With respect to the interiors, DeGarmo emphasizes his team's resolve to present the firm's best front to visitors while taking a back-to-basics approach in behind-the-scenes areas. Honey-colored Australian lacewood cabinetry, Moroccan marble counters, and cork flooring are limited to public spaces. For offices, though indisputably serviceable, DeGarmo deployed humbler finishes, such as laminates and vinyl tile.

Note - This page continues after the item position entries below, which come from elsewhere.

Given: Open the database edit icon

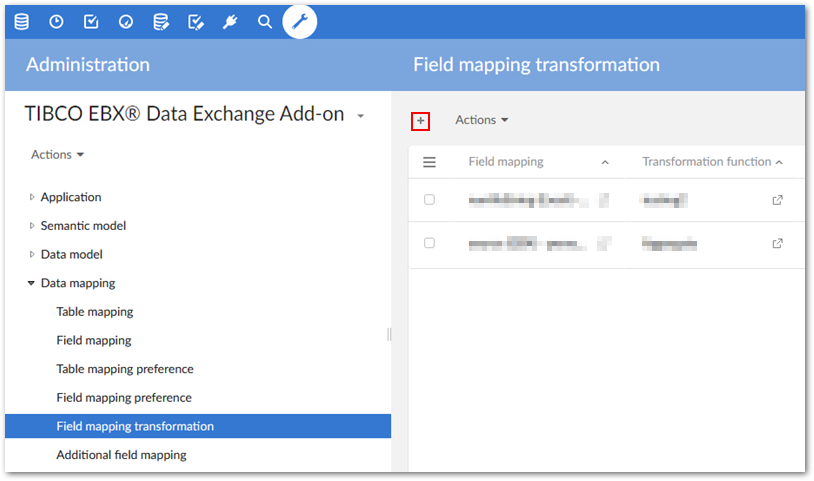Looking at the screenshot, I should (x=161, y=21).
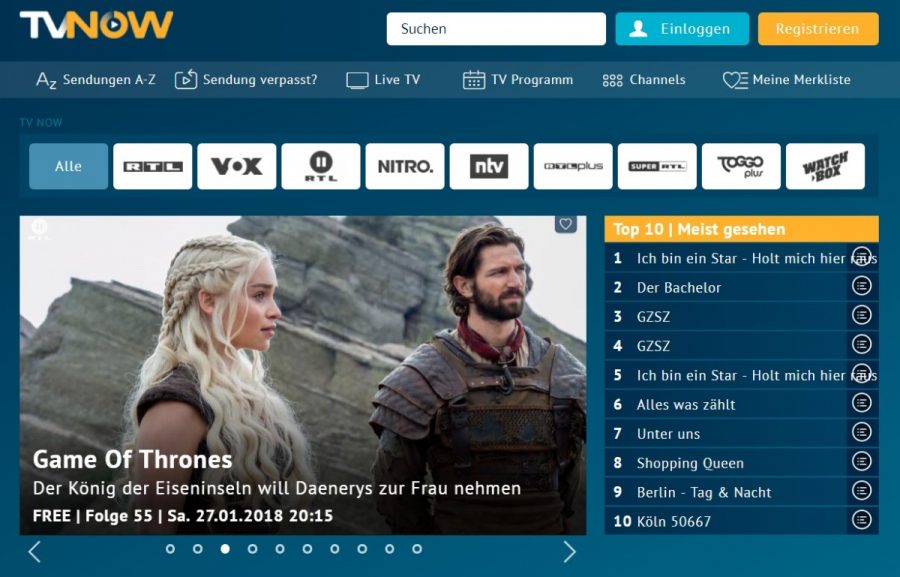Jump to the first carousel dot
Viewport: 900px width, 577px height.
tap(170, 549)
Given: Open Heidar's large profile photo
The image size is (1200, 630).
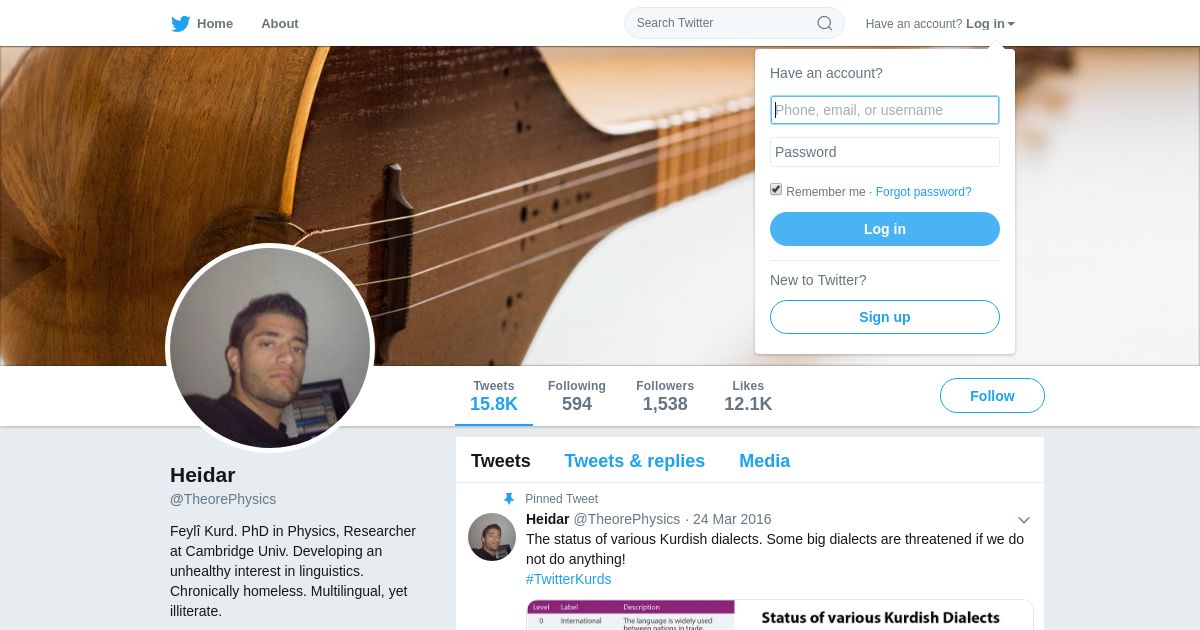Looking at the screenshot, I should pyautogui.click(x=270, y=348).
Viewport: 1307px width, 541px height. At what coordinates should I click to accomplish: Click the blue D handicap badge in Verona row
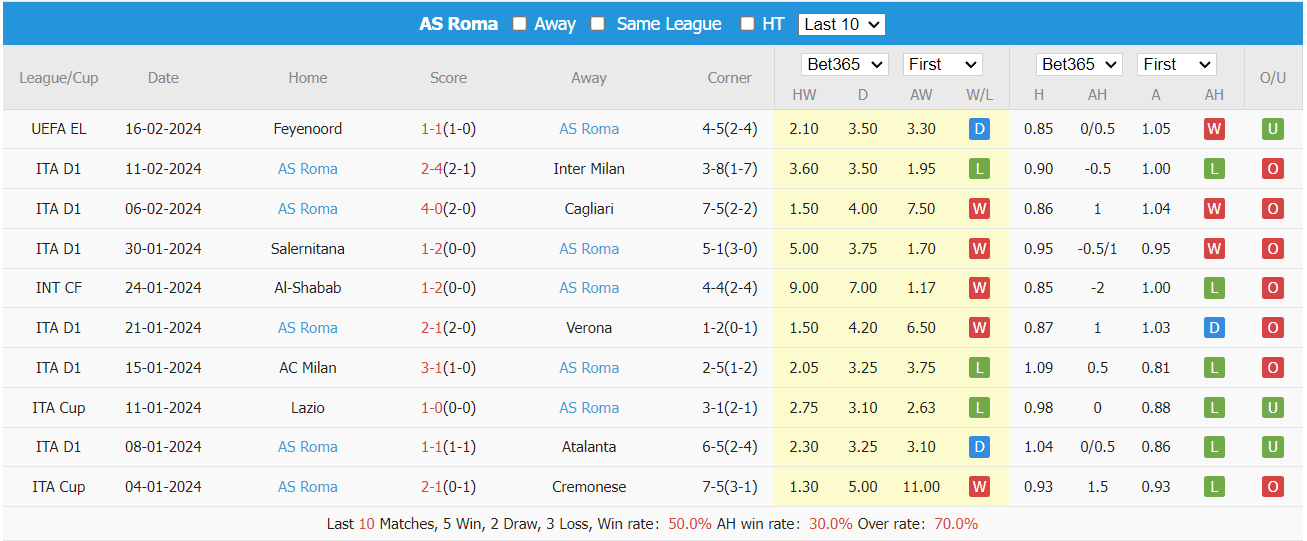1214,328
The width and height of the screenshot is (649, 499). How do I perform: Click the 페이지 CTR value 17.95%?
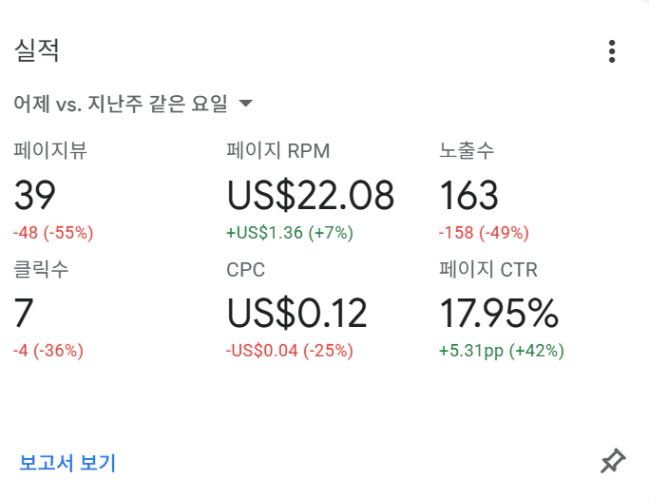coord(499,313)
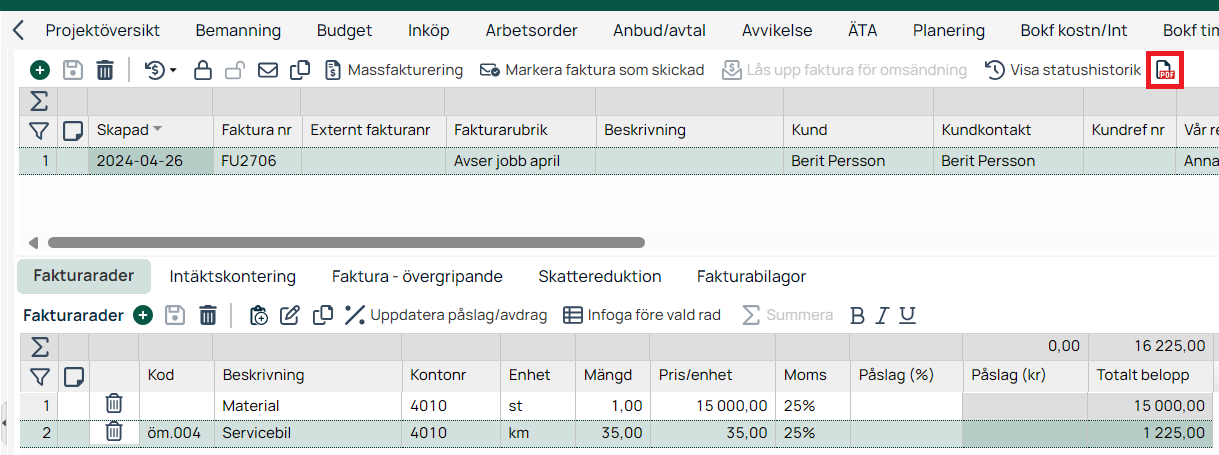Delete the selected invoice via top trash icon
Screen dimensions: 1219x455
coord(105,70)
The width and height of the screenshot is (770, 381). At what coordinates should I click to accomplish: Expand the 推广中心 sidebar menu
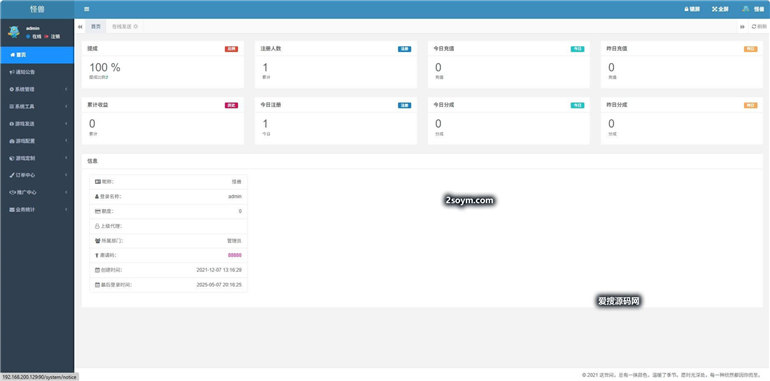click(x=37, y=192)
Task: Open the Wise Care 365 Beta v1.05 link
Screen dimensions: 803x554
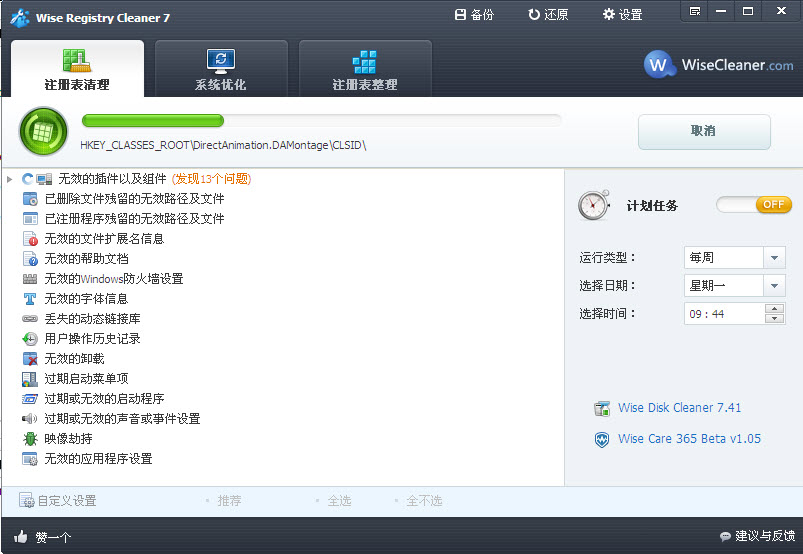Action: [x=688, y=439]
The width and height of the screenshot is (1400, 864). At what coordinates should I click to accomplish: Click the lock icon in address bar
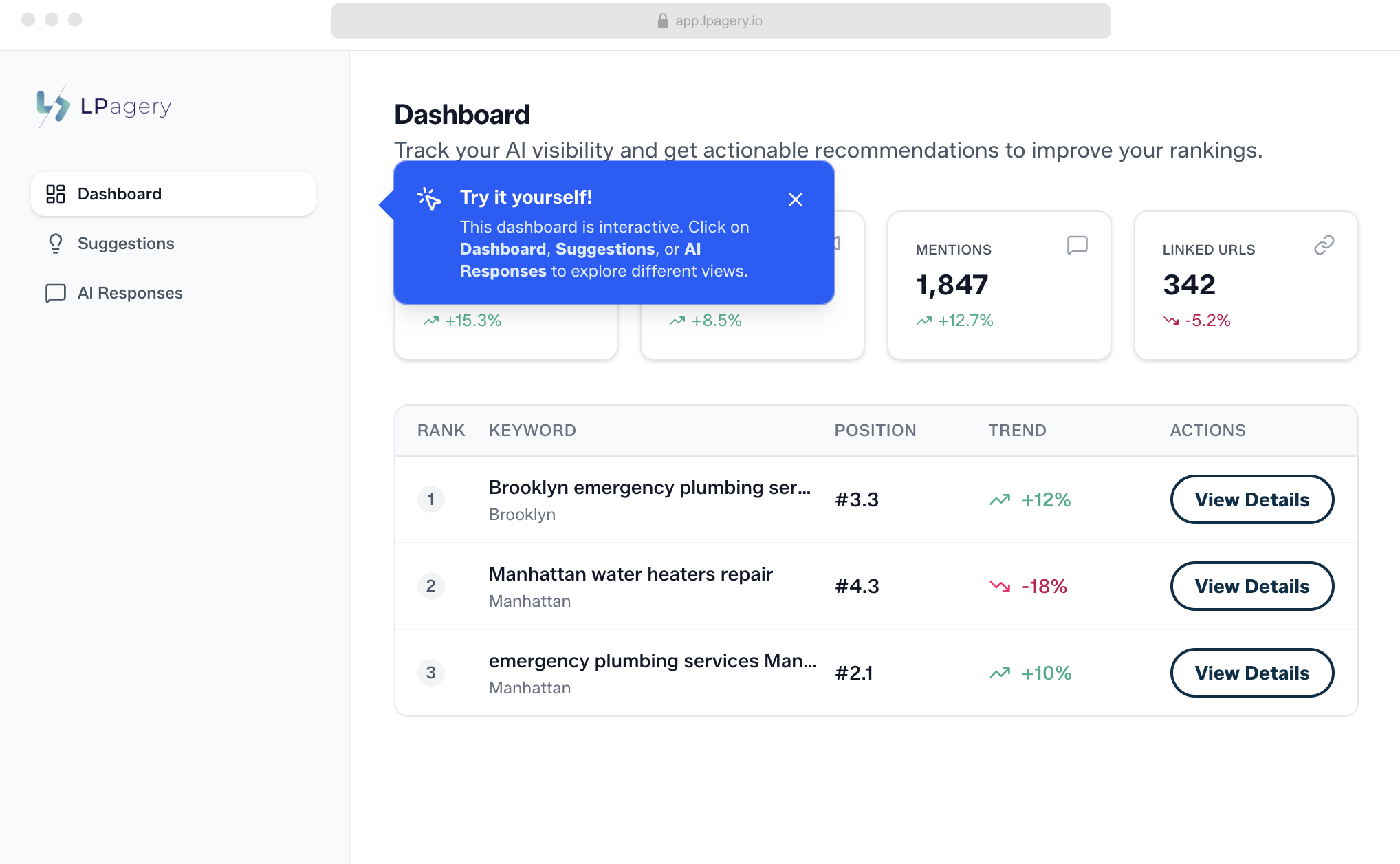(662, 21)
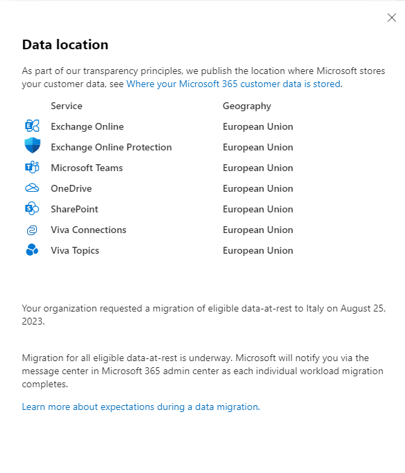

In short, money was spent wisely. But this restrained fiscal strategy inevitably leads to a question. Isn't the piped-in bolt of light—the project's centerpiece—rather a bold gesture for a legal firm? Partner Mahinka explains the motivation behind the architectural feature as well as the office as a whole. The design goal was to make a strong impression and, more particularly, to demonstrate by nonverbal means that Morgan Lewis is an innovative concern, eminently qualified to apply a fresh and constructive approach to clients' cases.